Homeowners anxious to receive adequate compensation for damages from state
By JEFF GEARINO - Southwest Wyoming bureau | Posted: Tuesday, May 11, 2010 1:00 am
ROCK SPRINGS -- "Tree Street" residents are brimming with hope now that engineering teams have completed reinspections of the damage to their homes caused by a controversial 2007 subsidence project.
More than a dozen residents in the downtown Rock Springs neighborhood have been battling the state over the new inspections after rejecting Wyoming Attorney General Bruce Salzburg's first settlement offer in 2008 to repair damages.
Homeowners contend the state's first offers were way too low to adequately pay for much-needed repairs.

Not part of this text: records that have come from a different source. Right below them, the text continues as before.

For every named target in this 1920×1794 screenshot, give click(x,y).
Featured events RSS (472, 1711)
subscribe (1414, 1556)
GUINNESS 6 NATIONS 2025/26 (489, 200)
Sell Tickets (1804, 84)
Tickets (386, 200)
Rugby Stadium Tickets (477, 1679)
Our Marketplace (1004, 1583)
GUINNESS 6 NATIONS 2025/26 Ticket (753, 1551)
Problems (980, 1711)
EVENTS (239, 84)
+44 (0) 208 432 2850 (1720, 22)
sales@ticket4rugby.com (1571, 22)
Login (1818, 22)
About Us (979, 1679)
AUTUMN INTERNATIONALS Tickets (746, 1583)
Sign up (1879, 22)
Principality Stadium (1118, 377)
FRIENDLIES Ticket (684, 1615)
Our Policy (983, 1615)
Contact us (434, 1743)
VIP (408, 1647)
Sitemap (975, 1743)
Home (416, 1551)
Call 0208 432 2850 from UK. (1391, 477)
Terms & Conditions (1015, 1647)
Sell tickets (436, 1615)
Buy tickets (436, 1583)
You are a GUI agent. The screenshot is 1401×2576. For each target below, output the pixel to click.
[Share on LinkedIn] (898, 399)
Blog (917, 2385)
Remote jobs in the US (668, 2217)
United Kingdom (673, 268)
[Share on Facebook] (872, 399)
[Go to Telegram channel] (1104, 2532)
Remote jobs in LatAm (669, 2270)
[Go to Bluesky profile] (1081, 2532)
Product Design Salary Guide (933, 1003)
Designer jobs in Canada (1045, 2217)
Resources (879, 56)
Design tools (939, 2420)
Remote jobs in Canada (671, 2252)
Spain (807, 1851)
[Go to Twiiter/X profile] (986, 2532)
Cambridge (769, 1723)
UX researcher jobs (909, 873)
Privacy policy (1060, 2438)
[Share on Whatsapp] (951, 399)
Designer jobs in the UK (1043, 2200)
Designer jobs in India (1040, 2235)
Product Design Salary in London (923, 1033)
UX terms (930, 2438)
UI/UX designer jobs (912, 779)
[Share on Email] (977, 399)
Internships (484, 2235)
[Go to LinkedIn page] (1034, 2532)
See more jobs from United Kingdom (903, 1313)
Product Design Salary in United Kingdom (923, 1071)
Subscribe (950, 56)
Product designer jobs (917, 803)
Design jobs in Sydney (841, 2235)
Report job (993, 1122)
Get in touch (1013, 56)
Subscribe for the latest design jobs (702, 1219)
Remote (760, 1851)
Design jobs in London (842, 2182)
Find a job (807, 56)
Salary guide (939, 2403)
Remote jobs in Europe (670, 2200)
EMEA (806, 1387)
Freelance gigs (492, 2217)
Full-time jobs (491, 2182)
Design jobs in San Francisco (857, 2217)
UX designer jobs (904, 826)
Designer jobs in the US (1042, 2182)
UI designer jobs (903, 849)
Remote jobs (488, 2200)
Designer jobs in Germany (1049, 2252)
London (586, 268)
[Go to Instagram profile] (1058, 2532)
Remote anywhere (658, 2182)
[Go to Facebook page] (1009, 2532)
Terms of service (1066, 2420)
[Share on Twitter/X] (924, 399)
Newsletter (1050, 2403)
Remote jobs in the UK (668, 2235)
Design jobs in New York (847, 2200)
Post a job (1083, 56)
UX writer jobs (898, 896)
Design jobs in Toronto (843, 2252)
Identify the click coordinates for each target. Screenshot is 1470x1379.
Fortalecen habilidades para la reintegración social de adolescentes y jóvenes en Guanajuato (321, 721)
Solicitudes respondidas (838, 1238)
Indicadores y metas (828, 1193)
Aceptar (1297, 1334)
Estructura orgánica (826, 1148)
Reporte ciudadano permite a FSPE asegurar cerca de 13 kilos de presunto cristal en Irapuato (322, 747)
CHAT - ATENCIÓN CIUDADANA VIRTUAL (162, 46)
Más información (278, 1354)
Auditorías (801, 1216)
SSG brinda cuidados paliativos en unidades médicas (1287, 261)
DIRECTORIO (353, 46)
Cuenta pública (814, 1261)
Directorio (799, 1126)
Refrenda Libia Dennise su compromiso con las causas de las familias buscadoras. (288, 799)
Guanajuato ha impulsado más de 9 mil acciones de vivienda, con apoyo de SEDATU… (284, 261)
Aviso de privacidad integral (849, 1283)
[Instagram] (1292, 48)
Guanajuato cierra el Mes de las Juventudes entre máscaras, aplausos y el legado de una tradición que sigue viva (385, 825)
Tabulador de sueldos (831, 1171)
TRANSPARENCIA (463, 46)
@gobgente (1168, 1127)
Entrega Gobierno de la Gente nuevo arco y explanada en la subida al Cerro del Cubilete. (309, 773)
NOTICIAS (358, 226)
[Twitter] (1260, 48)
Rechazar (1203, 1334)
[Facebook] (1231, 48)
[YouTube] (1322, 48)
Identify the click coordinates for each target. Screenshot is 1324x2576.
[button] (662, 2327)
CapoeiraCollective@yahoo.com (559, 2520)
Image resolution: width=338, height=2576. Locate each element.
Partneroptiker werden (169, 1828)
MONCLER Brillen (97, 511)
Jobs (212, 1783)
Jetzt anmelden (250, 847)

The reinspections wrapped up Friday and will serve as the basis for new settlement offers from the attorney general. Tree Street homeowners hope the next offers will more fairly compensate them for damage repairs.
"It took two years to get them here ... and I think we all breathed a sigh of relief" when the inspections were completed, Tree Street spokeswoman Becky Kelley said.
"I honestly think there will be some good reports coming back," she said.
Kelley said the engineers looked 14 homes, a church and an apartment complex during the week-long inspections that began May 3.
"These engineers seemed to have it together ... they're known for this kind of work," Kelley said. "So now we sit back and wait to see what happens next."
State officials contracted with J.A. Cesare and Associates of Centennial, Colo., last month to perform a second round of engineering inspections.
The Wyoming Legislature approved a budget amendment this past session that directed $120,000 for the hiring of a qualified structural engineer to perform the new damage assessments.
Fair compensation
The Tree Street homes were damaged during the mine subsidence project that was conducted by the Wyoming Department of Environmental Quality's Abandoned Mine Lands Division beginning in late July 2007.
The project aimed to free vacant lands for new housing on a nearby tract of land that had been previously precluded for development because of past mine subsidence issues.
At the city's request, the state devised a reclamation plan that included the use of a pilot subsidence technique known as dynamic compaction.
For three weeks, state contractors dropped 25- and 35-ton weights several thousand times on the tract to collapse the old underground mine voids.
But soon after, Tree Street residents began complaining about major damage to homes, foundations, fences, decks, driveways, windows, doors, floors and other areas.
The state and DEQ officials have maintained the offers should fairly compensate homeowners for damage from the dynamic compaction portion of the project.
State officials said a lack of baseline information about homes and buildings surrounding the project site made it difficult for the first engineering inspections conducted in 2008 to discern what was damage from the dynamic compaction and what was damage that was to be expected from normal subsidence in the neighborhood.
Kelley said homeowners have not discounted further legal action if the new settlement offers fail to adequately pay for the repairs of damaged homes.
Attorneys for the Tree Street residents filed lawsuits in Sweetwater County District Court in July against two of the state's consulting engineers who had done work for the AML related to the dynamic compaction project.
"If the attorney general chooses not to increase the settlement offers, then we'll have the [new inspection] reports to take to court," she said.